Ropey also ensures that grapheme clusters
are never split in its internal representation, and thus can always be accessed
as coherent &str
slices. Moreover, Ropey provides APIs for iterating over
graphemes and querying about grapheme boundaries.
Line-aware
Ropey knows about line breaks, allowing you to index into and iterate over lines of text.
Slicing
Ropey has rope slices that allow you to work with just parts of a rope, using any of the read-only operations of a full rope including iterators and making sub-slices.
Streaming loading and saving
Ropey provides APIs for efficiently streaming text data to and from ropes. This is primarily intended for efficiently saving and loading text data from disk, but the APIs are flexible, and can be used for whatever you like.
Thread safe
Ropey ensures that even though clones share memory, everything is thread-safe. Clones can be sent to other threads for both reading and writing.
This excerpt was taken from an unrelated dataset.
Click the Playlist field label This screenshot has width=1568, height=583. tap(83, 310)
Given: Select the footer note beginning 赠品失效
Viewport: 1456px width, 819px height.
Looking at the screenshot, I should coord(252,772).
Things to still investigate
Memory overhead
Although text loaded from a file has low memory overhead, the same size text created from scratch by many small inserts has a lot more overhead. In the worst cases it can be almost 140%. This likely isn't a problem for the primary intended application of Ropey (e.g. as the backing storage for text editors) since text typed out in a single session is unlikely to be in the megabytes, but it would be good to address this anyway.
The most likely solution is to be more aggressive about merging leaf nodes when possible, even during insertion. The tricky part will be doing that without harming performance too much.
Grapheme indexing
The previous version of Ropey had grapheme indexing. Unfortunately, keeping the grapheme metadata up-to-date introduced a lot of overhead (5-10x slower).
In practice, it's not clear how useful that feature really is. The way graphemes are usually worked with in practice doesn't (I think) need direct indexing. Nevertheless, it would be cool to get that feature back. But not at such a significant cost to performance.
License
Ropey is licensed under the MIT license (LICENSE.md or http://opensource.org/licenses/MIT)
Contributing
Contributions are absolutely welcome! However, please open an issue or email me to discuss larger changes, to avoid doing a lot of work that may get rejected.
Unless you explicitly state otherwise, any contribution intentionally submitted for inclusion in Ropey by you will be licensed as above, without any additional terms or conditions.